• Work item: Repeat the lines from the one containing "Viewport: 868px width, 462px height." through the last line of the data, exactly, pictures omitted.

• Supplied records:
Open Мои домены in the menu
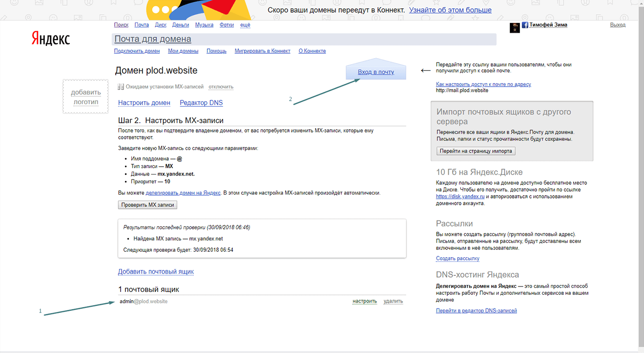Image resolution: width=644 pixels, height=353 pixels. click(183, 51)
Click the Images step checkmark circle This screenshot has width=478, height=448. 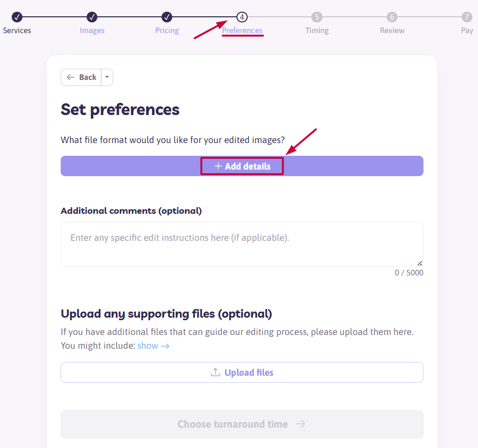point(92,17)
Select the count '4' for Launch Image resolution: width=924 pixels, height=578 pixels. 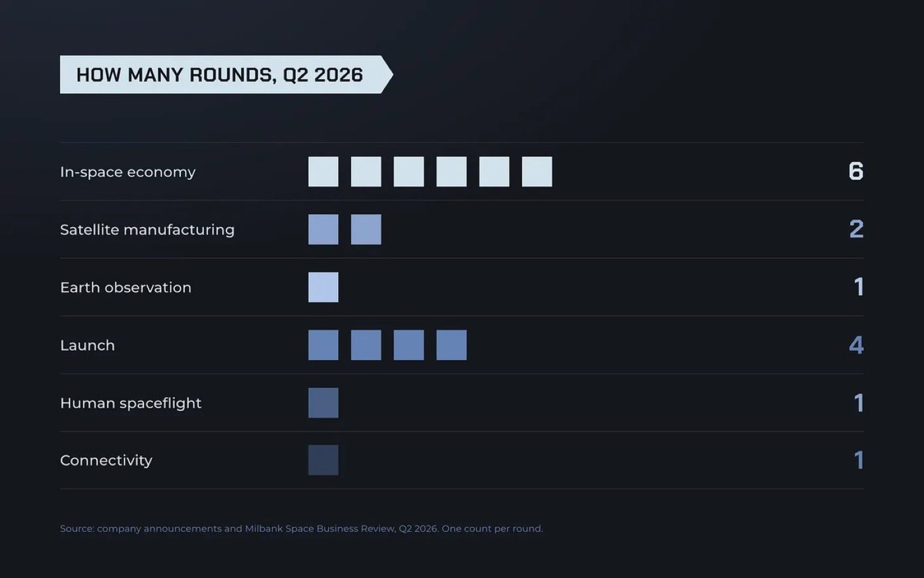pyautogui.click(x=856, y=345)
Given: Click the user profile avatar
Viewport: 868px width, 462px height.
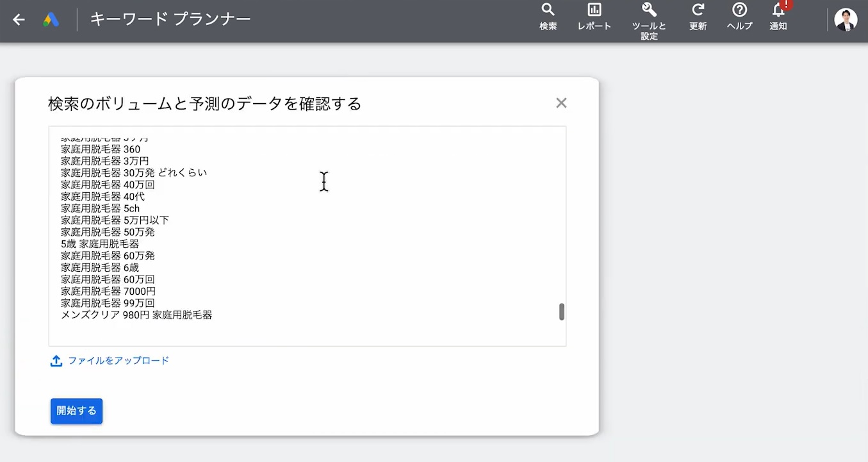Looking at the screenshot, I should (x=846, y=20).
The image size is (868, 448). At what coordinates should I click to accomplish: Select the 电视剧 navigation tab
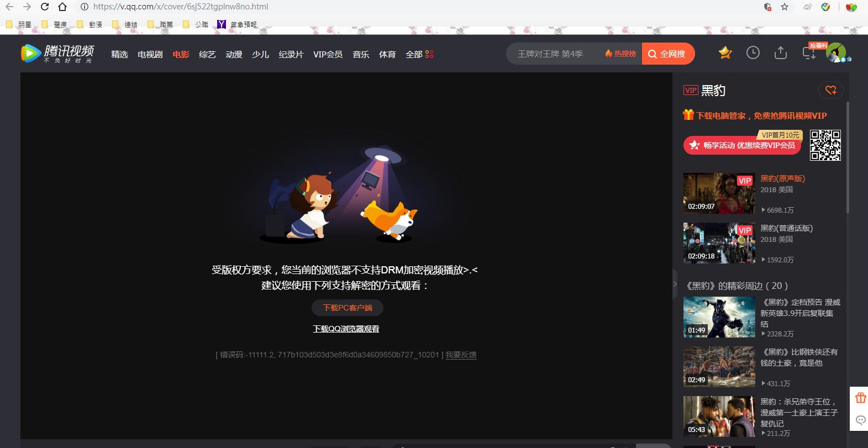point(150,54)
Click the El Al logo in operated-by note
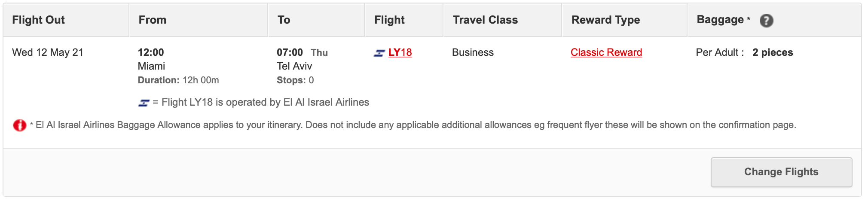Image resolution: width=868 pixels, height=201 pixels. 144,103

• Result of the task:
Viewport: 868px width, 462px height.
Looking at the screenshot, I should (x=846, y=20).
The image size is (868, 448). At what coordinates should I click to accomplish: Select the 电视剧 navigation tab
point(150,54)
Click the El Al logo in operated-by note
Image resolution: width=868 pixels, height=201 pixels. 144,103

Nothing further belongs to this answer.